„Posłał mnie, abym ubogim niósł Dobrą Nowinę” (Łk 4:18) – taki to cytat biblijny umieściłem 21 lat temu na moim obrazku prymicyjnym. Kiedy tylko sięgam pamięcią, zawsze gdy myślałem o kapłaństwie, marzyłem przede wszystkim o tym, żeby pracować z ubogimi.
Kiedy dzisiaj patrzę na papieża Franciszka, to przypomina mi o i cała jego wizja Kościoła, powrót do mojej idealistycznej pierwszej miłości i fascynacji kapłaństwem. Gdy prawie 30 lat temu, zaraz po maturze, wstępowałem do Stowarzyszenia Misji Afrykańskich (SMA), towarzyszyła mi myśl, żeby w konkretny sposób ukazywać ludziom specjalną miłość Boga do biednych i maluczkich.

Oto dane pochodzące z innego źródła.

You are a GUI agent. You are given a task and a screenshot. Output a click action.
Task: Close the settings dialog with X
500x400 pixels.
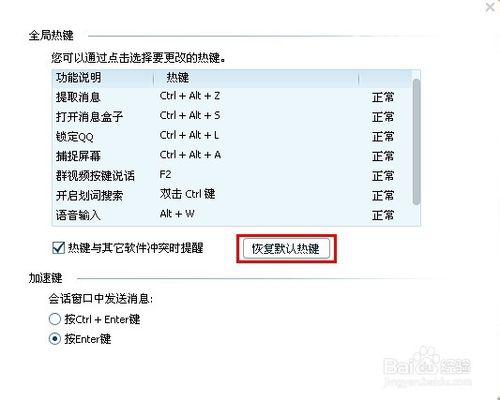click(x=490, y=7)
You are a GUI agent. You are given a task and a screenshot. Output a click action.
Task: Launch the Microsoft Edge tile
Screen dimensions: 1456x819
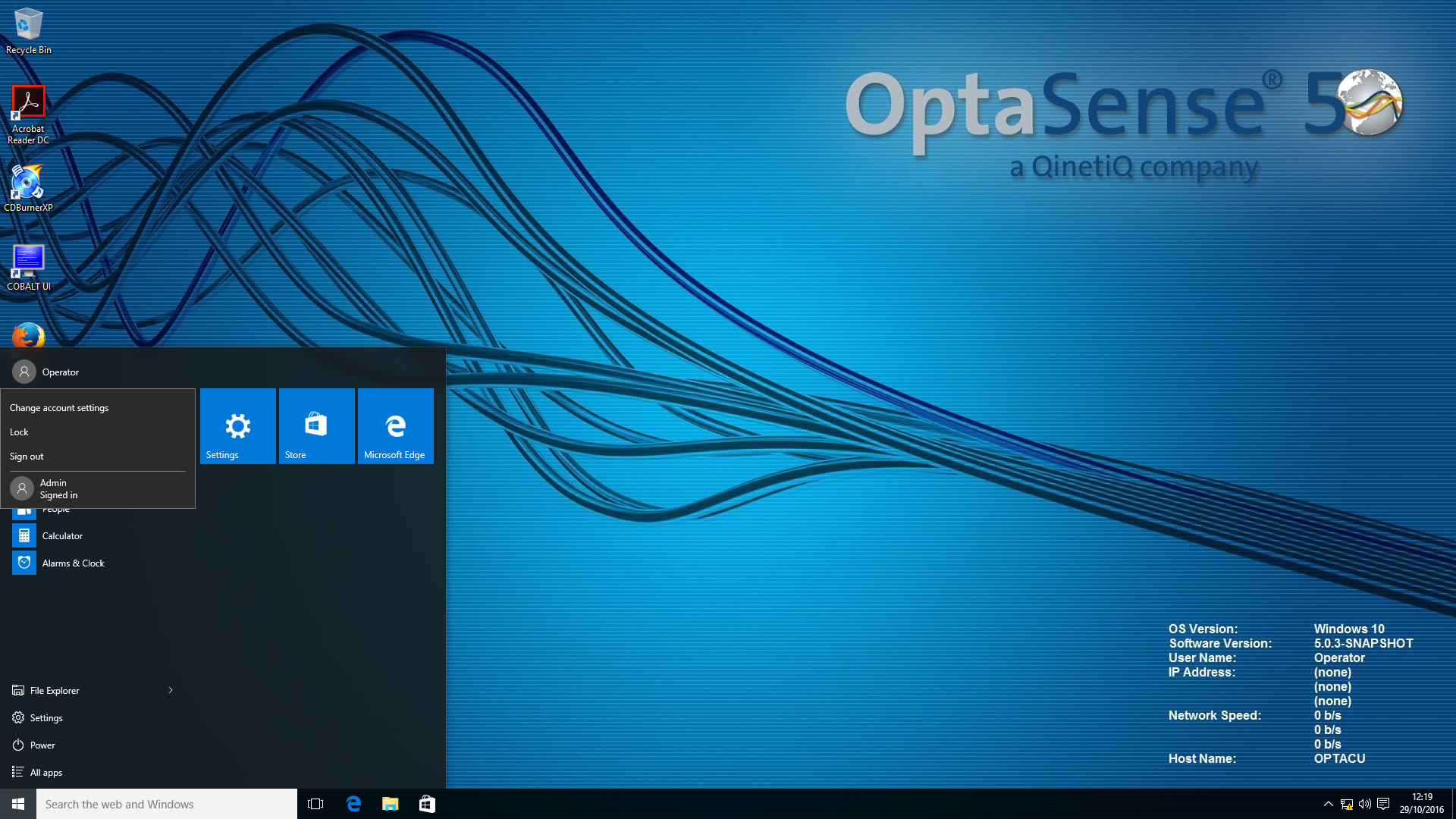coord(395,425)
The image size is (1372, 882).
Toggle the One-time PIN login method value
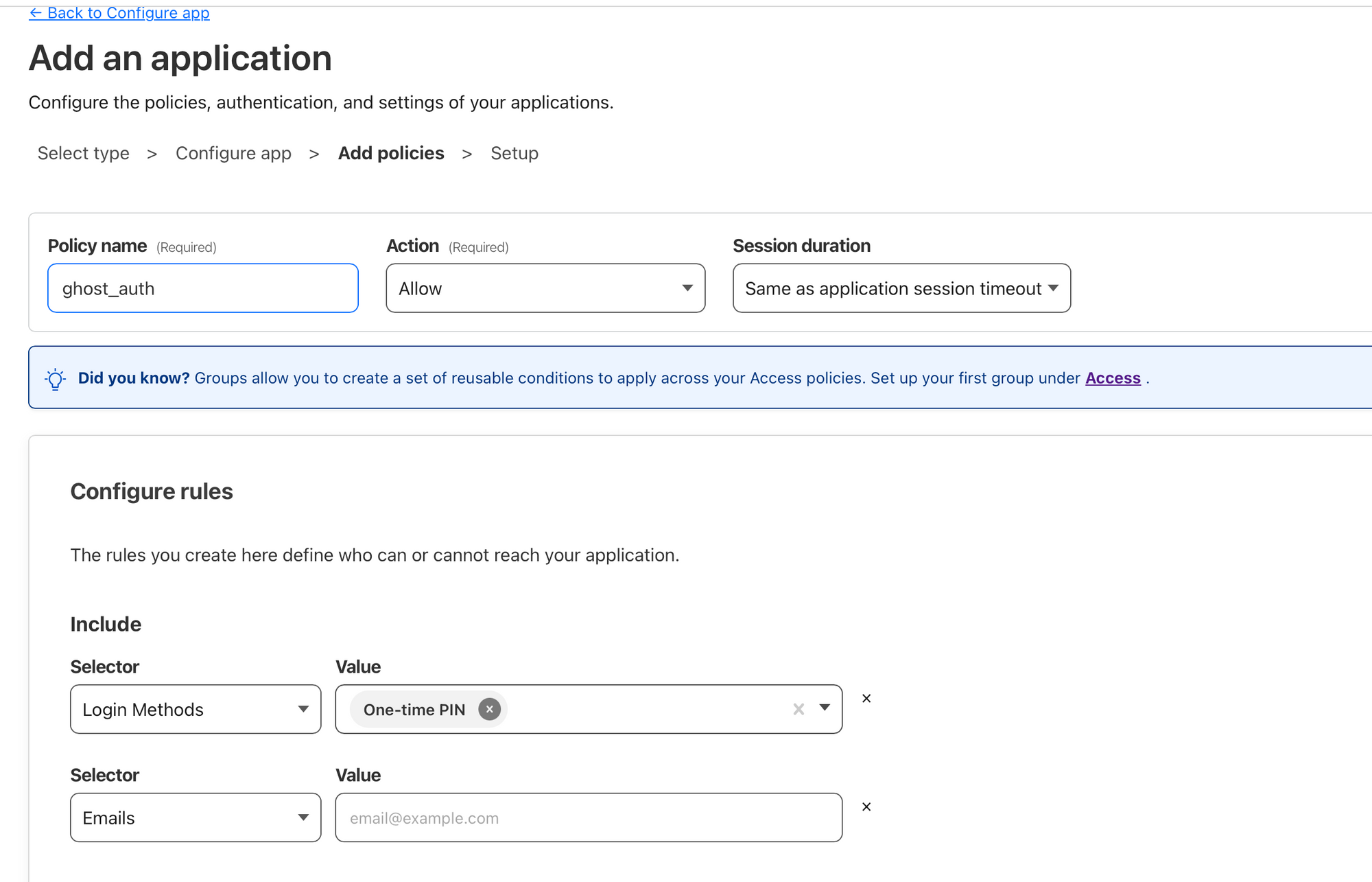(490, 710)
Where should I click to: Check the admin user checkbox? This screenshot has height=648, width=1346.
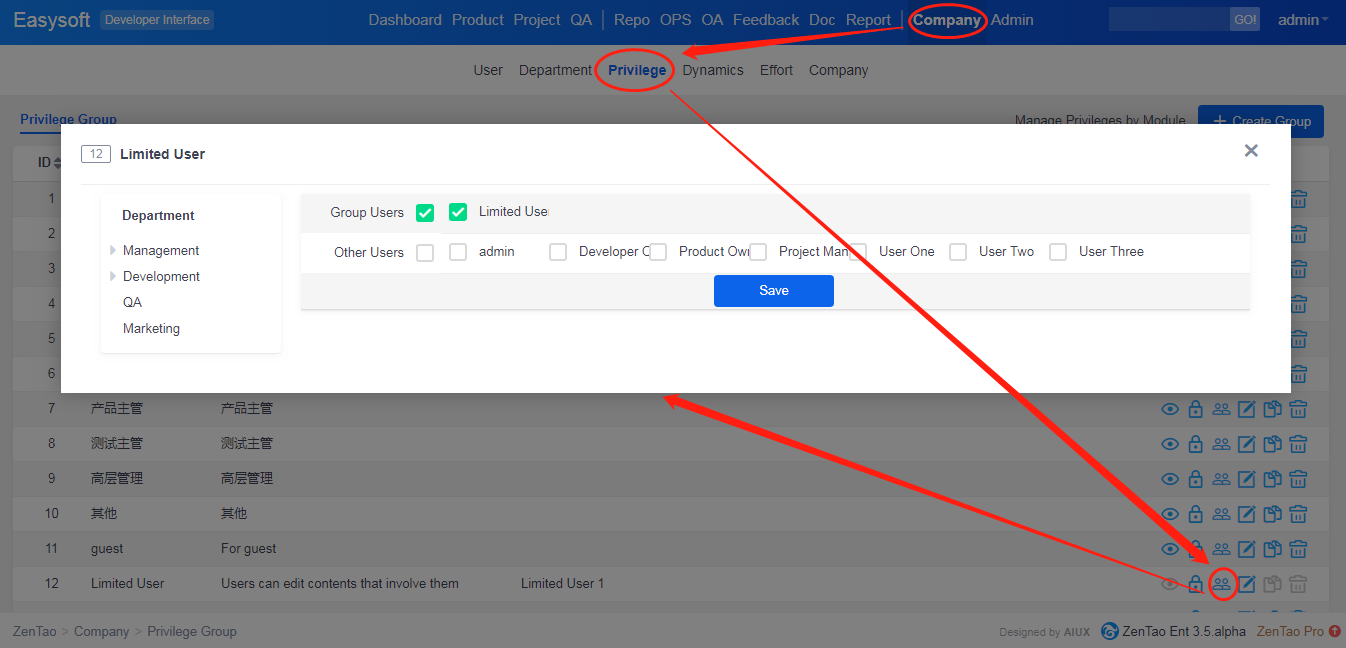click(x=458, y=252)
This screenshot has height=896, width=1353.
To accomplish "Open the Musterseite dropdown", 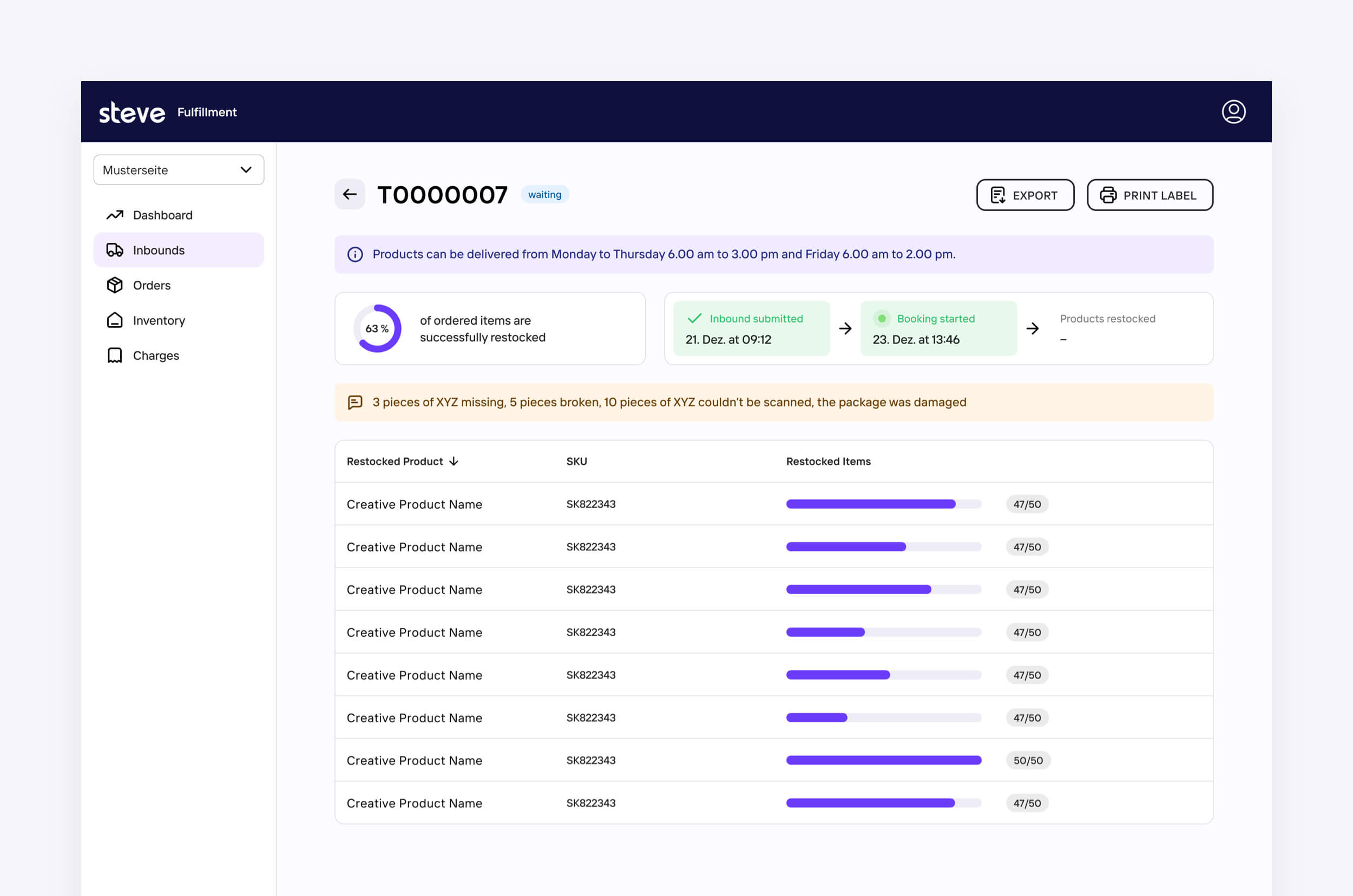I will point(179,170).
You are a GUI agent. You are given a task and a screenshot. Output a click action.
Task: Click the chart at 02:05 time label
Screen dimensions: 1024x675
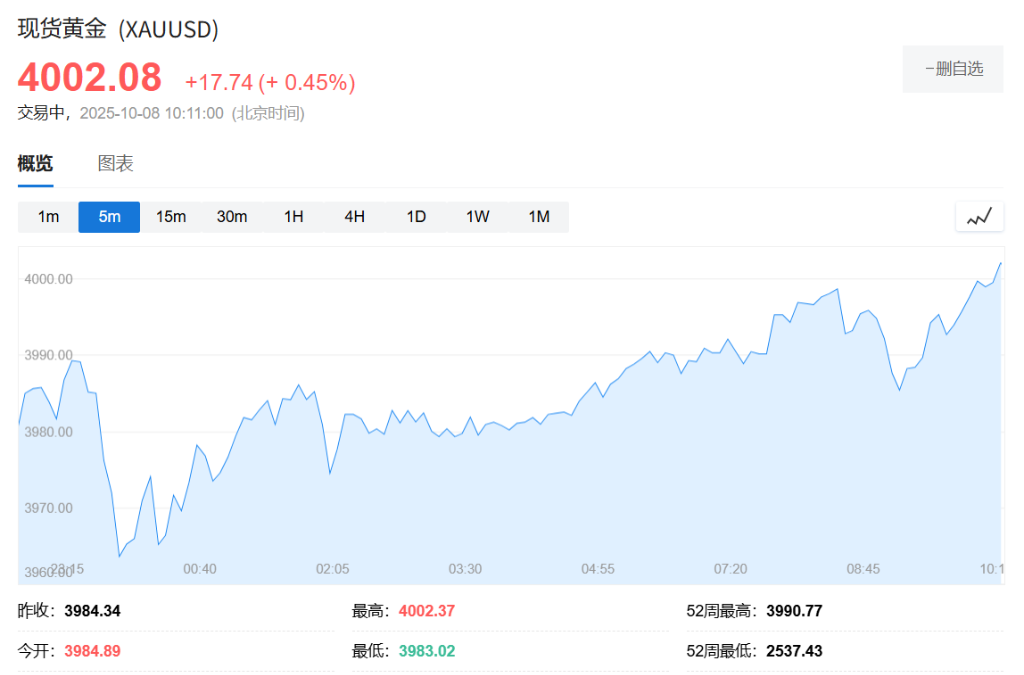[333, 569]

Nasze zgromadzenie do dziś trzyma kurs na ubogich, czego najlepszym przykładem jest region Tanzanii. To tam od ponad 8 lat służę jako lider międzynarodowej grupie niezwykle oddanych misjonarek i misjonarzy SMA oraz osób z nimi stowarzyszonych. Nasze misje znajdują się głównie na terenach pierwszej ewangelizacji, czyli obszarach wiejskich i odizolowanych, gdzie praca jest wymagająca, a ludzie żyją bardzo skromnie. Pracujemy również z opuszczonymi duchowo i materialnie – z dziećmi ulicy, młodzieżą zaniedbaną edukacyjnie czy samotnymi matkami.
Cudem uratowana
Prawie cztery lata temu Pan Bóg postawił na mojej drodze Kabulę, dziewczynę albinoską. Wtedy przebywała jeszcze w specjalnym ośrodku w Buhangija, który pierwotnie miał być przeznaczony wyłącznie dla dzieci niewidomych i głuchoniemych.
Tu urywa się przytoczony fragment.